It is a bit hard to believe that the current generation of consoles has been going strong for almost eight years at this point. Series like Uncharted and Assassin's Creed are already five years old. PC gaming has had a rousing comeback - heck, the best selling FPS in the world right now is doing so thanks to a zombie mod. A new console may very well have been launched thanks to funding from the public. The world of gaming as we know it is nothing like it was just a few years ago, as it should be, but are things about to change drastically yet again? Is gaming, in its current shape and form, about to dissapear as we know it?
Perhaps the most obvious thing to point out is yes, it is going to change - theres a new line of consoles right around the corner. The WiiU is due out by the end of this year, and both Sony and Microsoft are expected to announce new consoles sometime within the next 12 months. So, this current generation, which has shouldered the largest growth the industry has ever seen, is on its way out. But these new consoles can not fight the same fight that their predicessors have. Two threats loom in the immediate future - PC gaming and the brand new Ouya.
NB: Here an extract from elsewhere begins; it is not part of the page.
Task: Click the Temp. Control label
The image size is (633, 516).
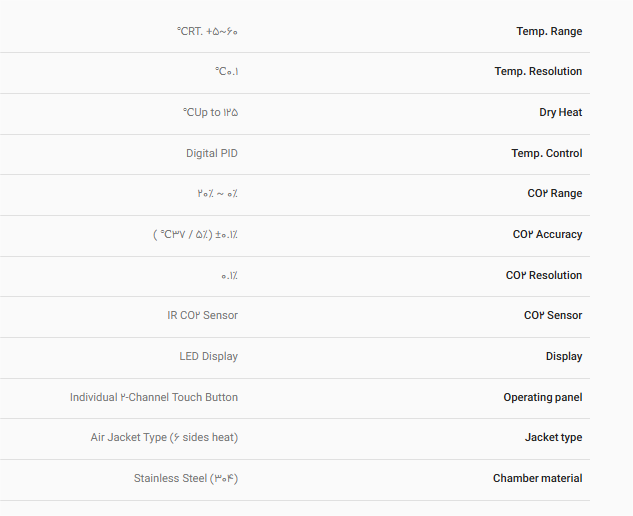Action: tap(546, 154)
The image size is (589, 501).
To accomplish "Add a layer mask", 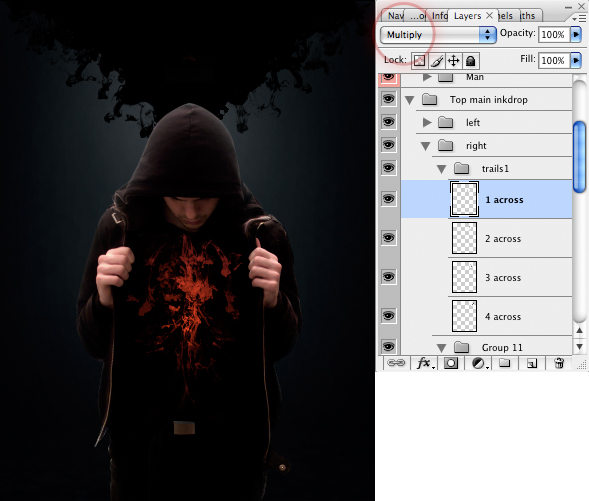I will point(451,363).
PC game sales increased 15% in 2011, and 2012 is sure to see even more growth. The capabilities given to us by programs such as Steam has drastically changed our views on both game value as well as service. We've all heard stories of someone contacting Steam saying "meant to buy x, bought x instead", and seen Steam give them a full refund, no questions asked. It is this service and outright love for the gaming community that has allowed Steam to become the powerhouse that it is. The Ouya, which saw its Kickstarter pull in over five times what they were hoping for, is obviously the direction that gamers want gaming to go - an on demand, straight to your TV service which offers a wide and creative selection of games. Sony and Microsoft need to take note - their audience is ready to say goodbye forever to physical copies of games. They like downloads, they like being able to get a game straight to their screen. Sure, you can download tons of games to your consoles right now, but not new major releases. With Valve also rumored to be entering the console game at some point, you can be sure the consoles are attempting to bring their big guns to bear for the next big fight.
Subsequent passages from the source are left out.